*** Begin section ***

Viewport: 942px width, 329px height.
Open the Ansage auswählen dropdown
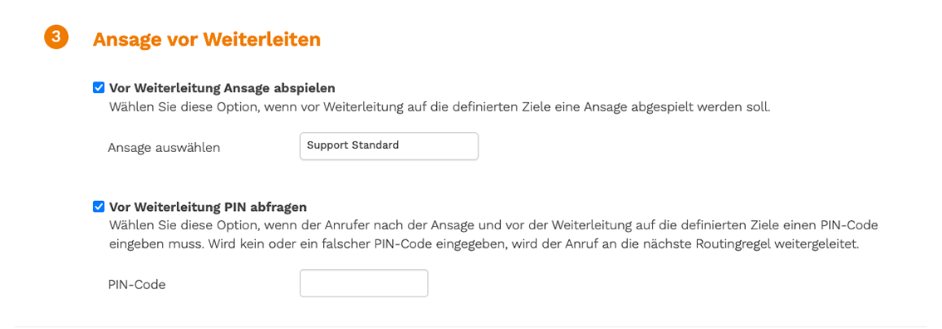390,146
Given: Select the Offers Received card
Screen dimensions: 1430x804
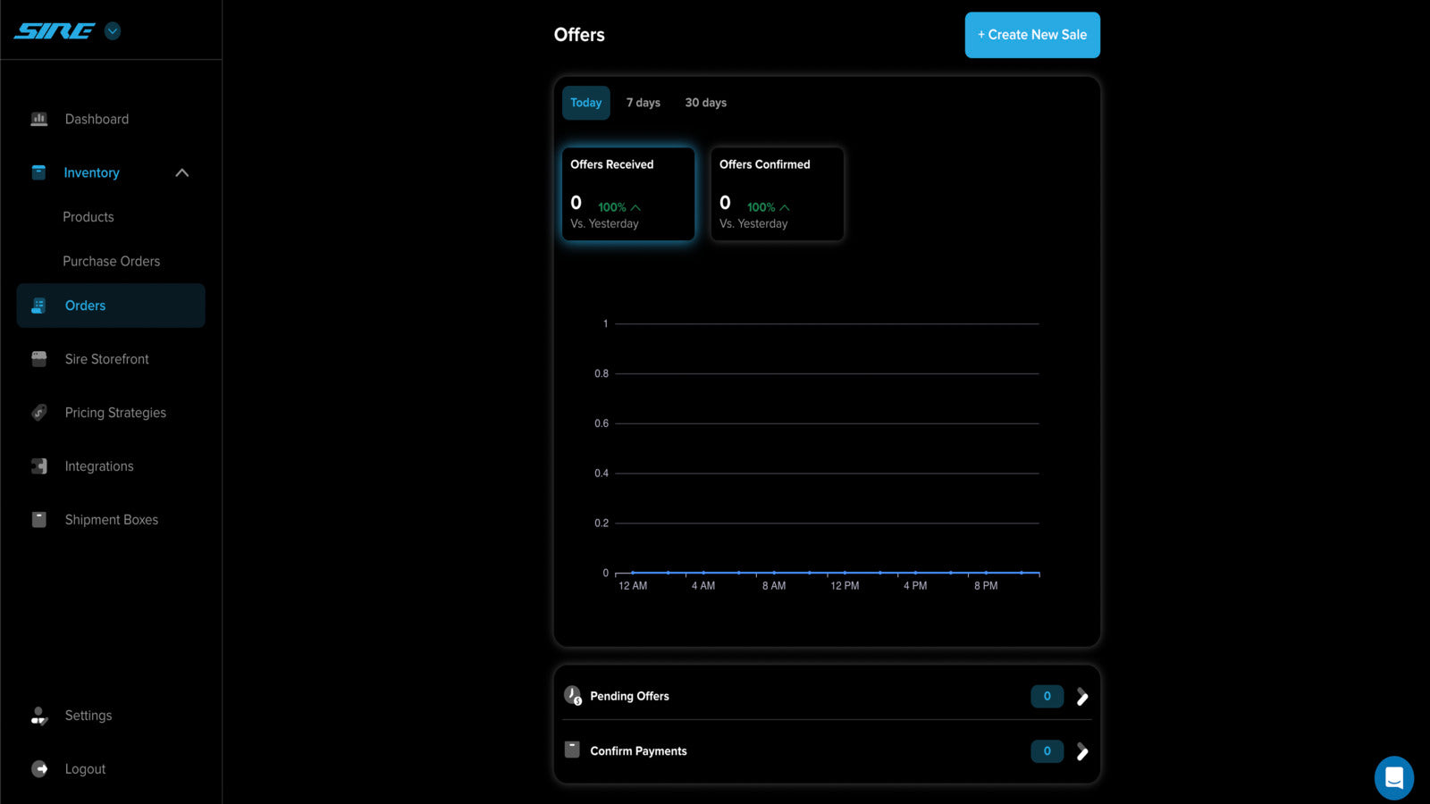Looking at the screenshot, I should 628,194.
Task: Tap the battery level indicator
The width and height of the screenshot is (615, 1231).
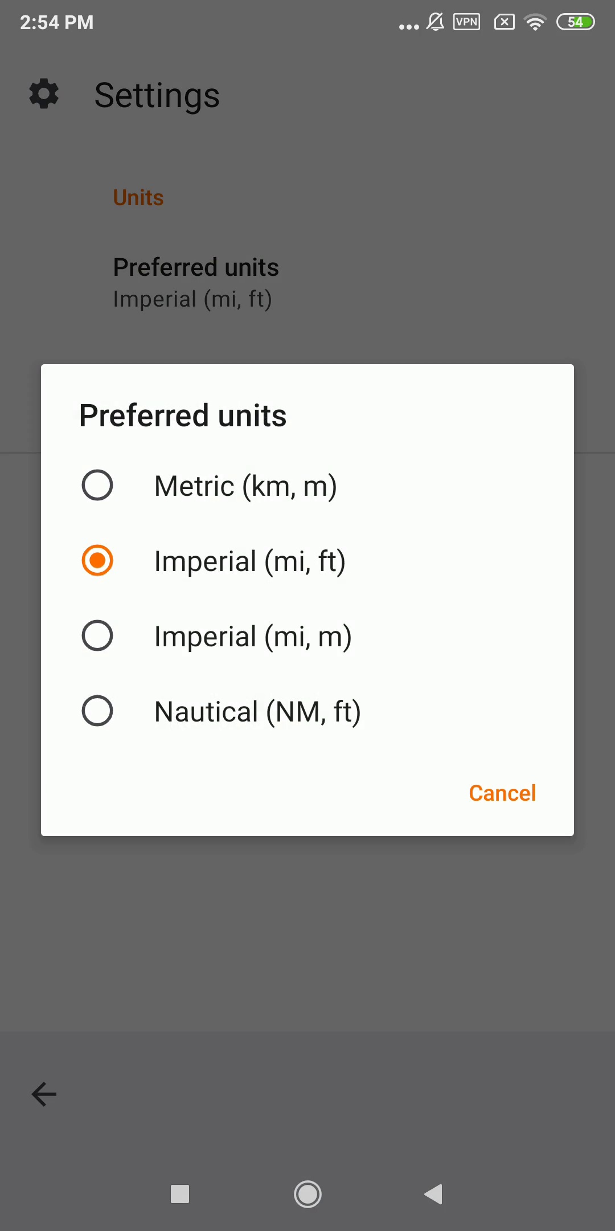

*** End section ***

__EXERCISE DESCRIPTION__.
In the entries above, some lines hold the string "width". Copy each of them.

__YOUR SOLUTION__.
Viewport: 942px width, 329px height.
The width and height of the screenshot is (615, 1231).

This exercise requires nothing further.